HOW TO COMPLETE THIS TASK: The records that follow are to be repeated in full, with no pictures retained.

____ DATA

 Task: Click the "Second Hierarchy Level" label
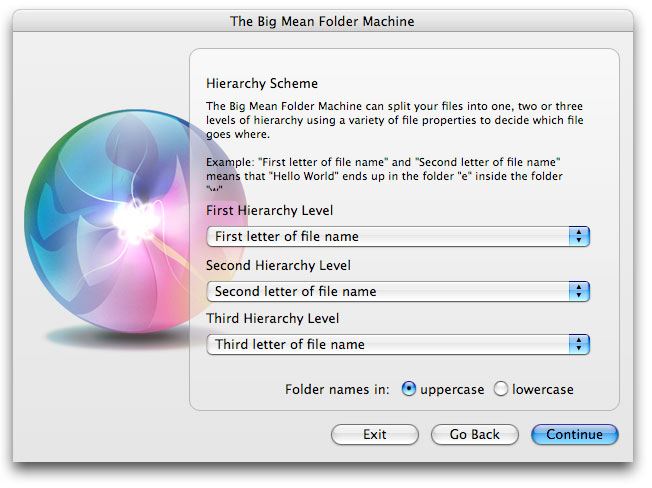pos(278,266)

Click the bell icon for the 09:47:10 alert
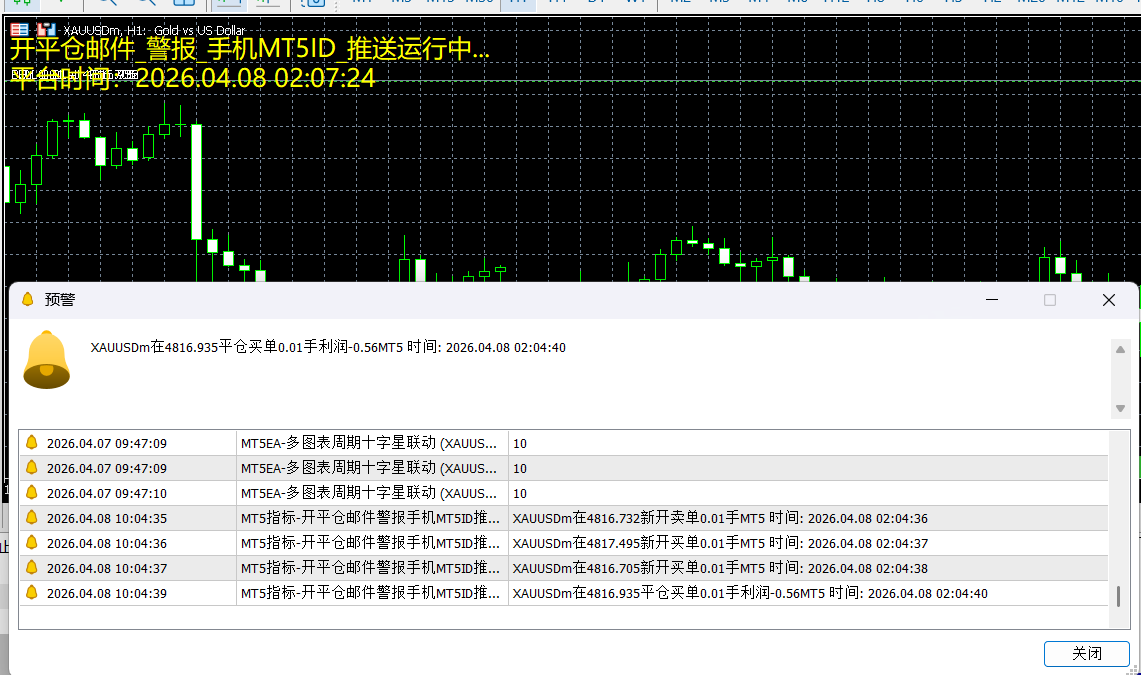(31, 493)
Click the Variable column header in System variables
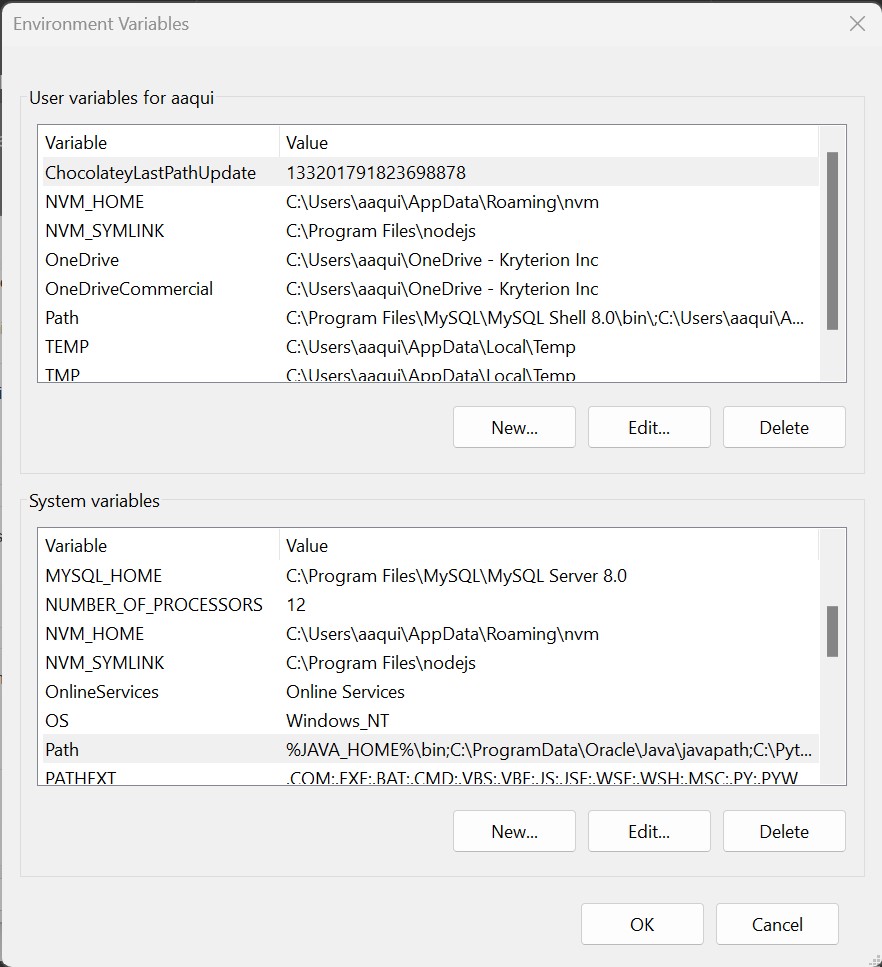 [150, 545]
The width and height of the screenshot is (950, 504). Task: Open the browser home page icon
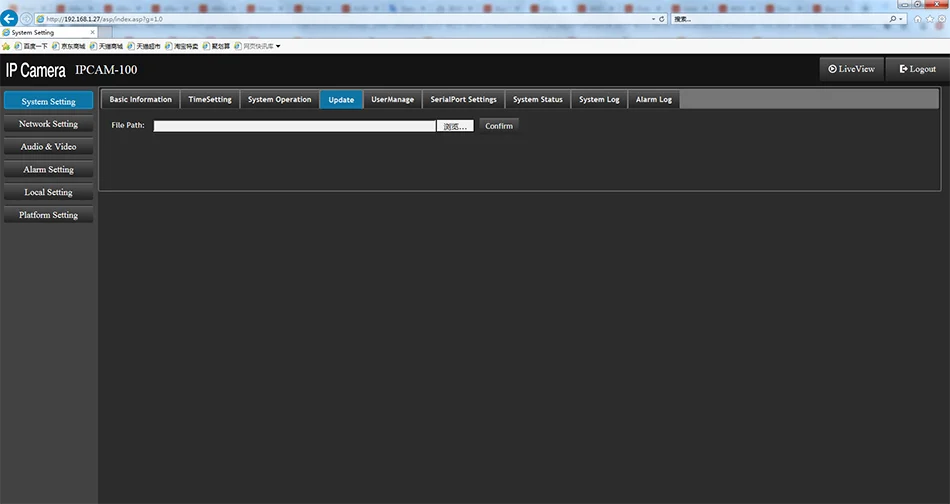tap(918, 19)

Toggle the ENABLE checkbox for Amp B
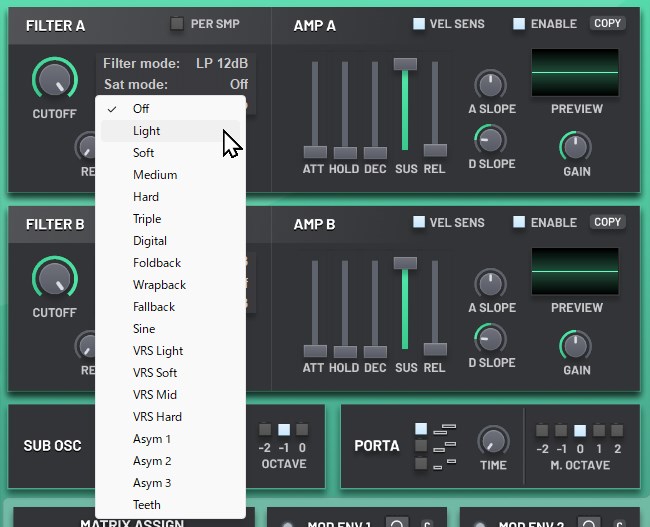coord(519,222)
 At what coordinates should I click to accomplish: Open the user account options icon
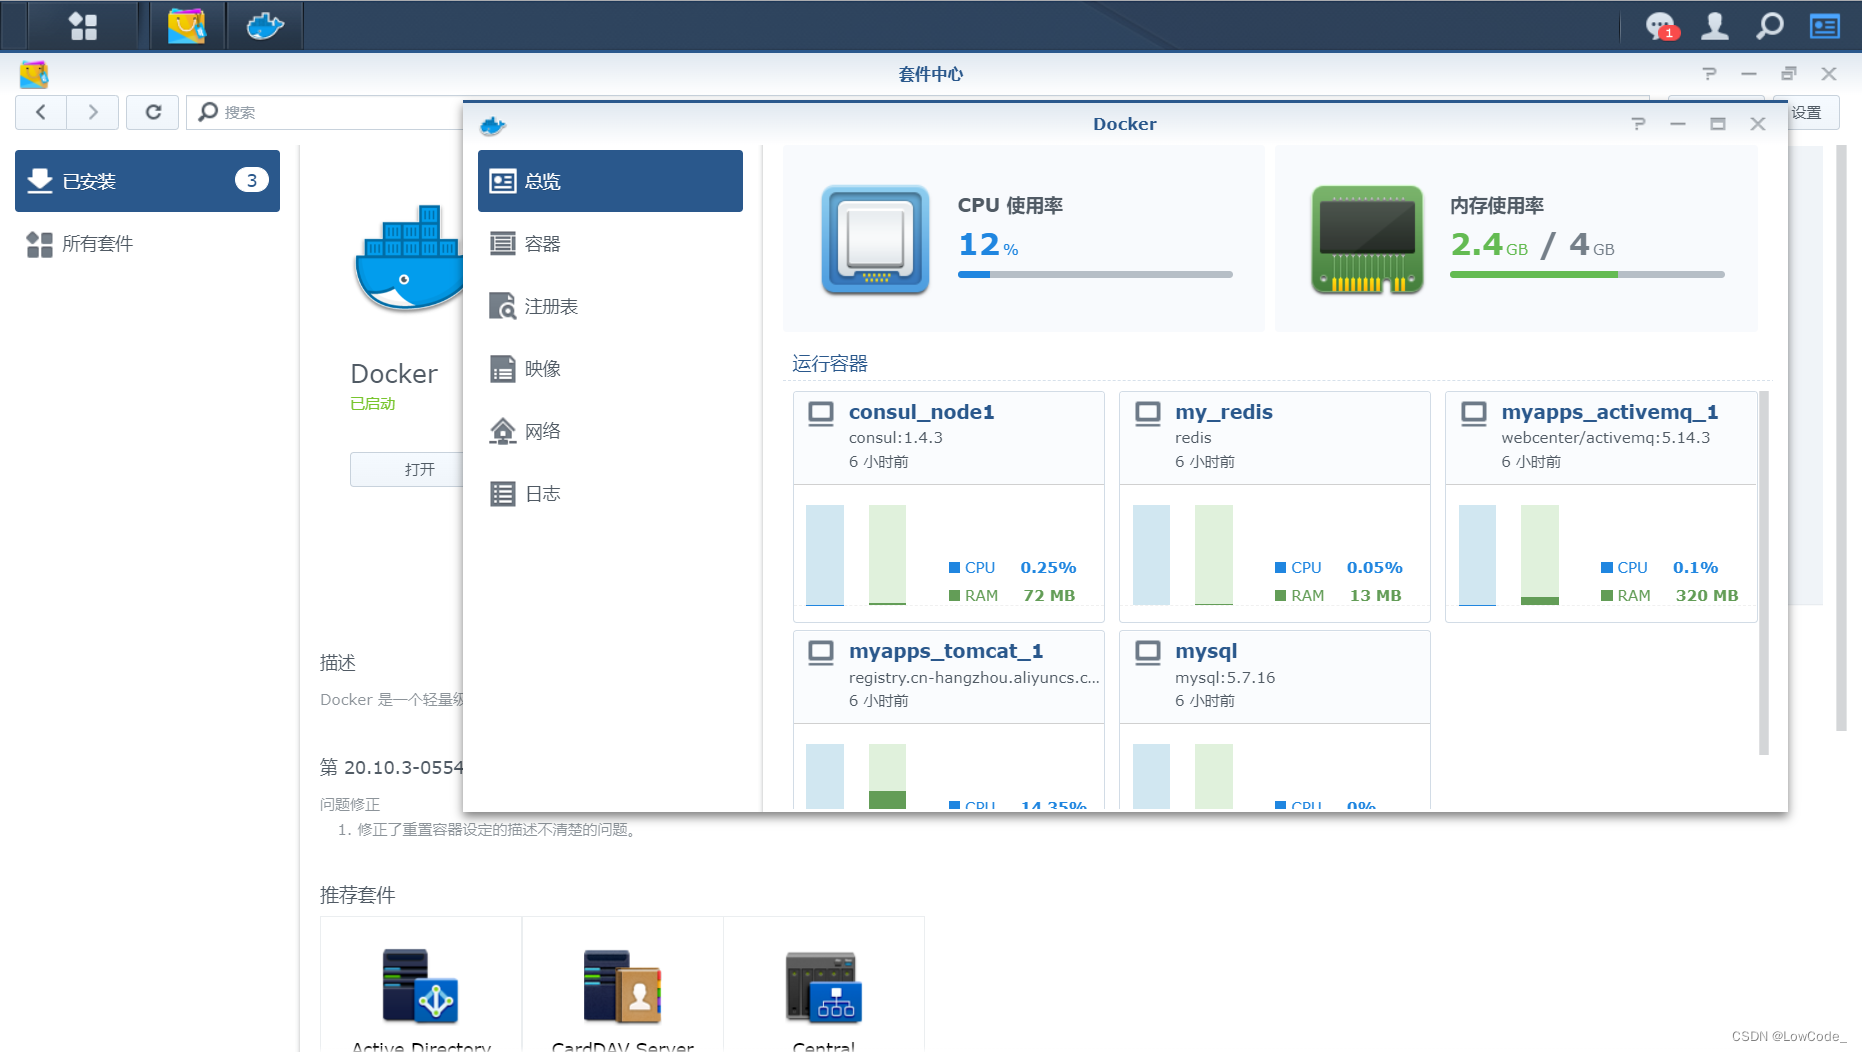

________

TASK SOLUTION:
 Task: Click the "Second Hierarchy Level" label
pos(278,266)

Click the bell icon for the 09:47:10 alert
(31, 493)
Click the Variable column header in System variables
 [150, 545]
The width and height of the screenshot is (950, 504). Task: Open the browser home page icon
tap(918, 19)

Toggle the ENABLE checkbox for Amp B
coord(519,222)
 At what coordinates should I click to accomplish: Open the user account options icon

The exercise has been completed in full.